[Data records]
======
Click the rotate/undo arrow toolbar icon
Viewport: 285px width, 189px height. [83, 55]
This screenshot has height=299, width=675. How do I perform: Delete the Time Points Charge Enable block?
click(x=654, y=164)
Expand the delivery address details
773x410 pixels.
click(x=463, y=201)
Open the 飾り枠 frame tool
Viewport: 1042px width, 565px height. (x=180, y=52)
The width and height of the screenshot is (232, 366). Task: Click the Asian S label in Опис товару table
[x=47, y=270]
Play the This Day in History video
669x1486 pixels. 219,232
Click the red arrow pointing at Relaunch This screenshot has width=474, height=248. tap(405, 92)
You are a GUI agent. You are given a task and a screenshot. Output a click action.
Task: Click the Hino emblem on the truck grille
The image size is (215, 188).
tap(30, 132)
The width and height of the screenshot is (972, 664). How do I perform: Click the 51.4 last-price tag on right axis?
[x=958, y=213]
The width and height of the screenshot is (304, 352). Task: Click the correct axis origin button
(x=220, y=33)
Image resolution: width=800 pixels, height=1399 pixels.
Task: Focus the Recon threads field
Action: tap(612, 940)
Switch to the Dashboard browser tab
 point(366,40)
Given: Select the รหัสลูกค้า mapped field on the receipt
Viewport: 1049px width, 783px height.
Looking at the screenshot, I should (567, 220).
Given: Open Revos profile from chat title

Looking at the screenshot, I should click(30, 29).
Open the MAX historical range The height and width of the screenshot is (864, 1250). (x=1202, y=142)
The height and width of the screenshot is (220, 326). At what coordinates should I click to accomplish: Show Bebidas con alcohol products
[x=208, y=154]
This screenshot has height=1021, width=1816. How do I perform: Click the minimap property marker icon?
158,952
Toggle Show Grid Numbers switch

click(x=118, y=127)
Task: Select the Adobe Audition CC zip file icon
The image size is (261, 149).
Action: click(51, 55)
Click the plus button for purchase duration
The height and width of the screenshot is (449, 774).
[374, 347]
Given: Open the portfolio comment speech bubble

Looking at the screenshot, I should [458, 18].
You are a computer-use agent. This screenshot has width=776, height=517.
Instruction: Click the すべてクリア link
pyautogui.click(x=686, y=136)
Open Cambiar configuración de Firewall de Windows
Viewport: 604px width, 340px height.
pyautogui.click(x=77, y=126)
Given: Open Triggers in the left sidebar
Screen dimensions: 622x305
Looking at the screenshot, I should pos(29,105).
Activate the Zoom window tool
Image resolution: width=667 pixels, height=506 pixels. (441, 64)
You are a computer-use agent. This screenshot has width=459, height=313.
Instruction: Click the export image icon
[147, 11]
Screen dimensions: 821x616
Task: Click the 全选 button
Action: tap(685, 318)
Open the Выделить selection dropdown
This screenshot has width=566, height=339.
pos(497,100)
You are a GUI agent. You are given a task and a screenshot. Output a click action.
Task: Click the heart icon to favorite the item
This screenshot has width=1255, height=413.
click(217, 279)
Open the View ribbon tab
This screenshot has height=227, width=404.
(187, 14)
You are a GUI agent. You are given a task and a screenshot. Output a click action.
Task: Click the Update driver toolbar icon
======
◆ PROBLEM
Search the data for the word "computer" and copy each line where it appears.

◆ EXPECTED OUTPUT
You are a computer-use agent. This screenshot has width=776, height=517.
You are a computer-use agent. This screenshot has width=459, height=313.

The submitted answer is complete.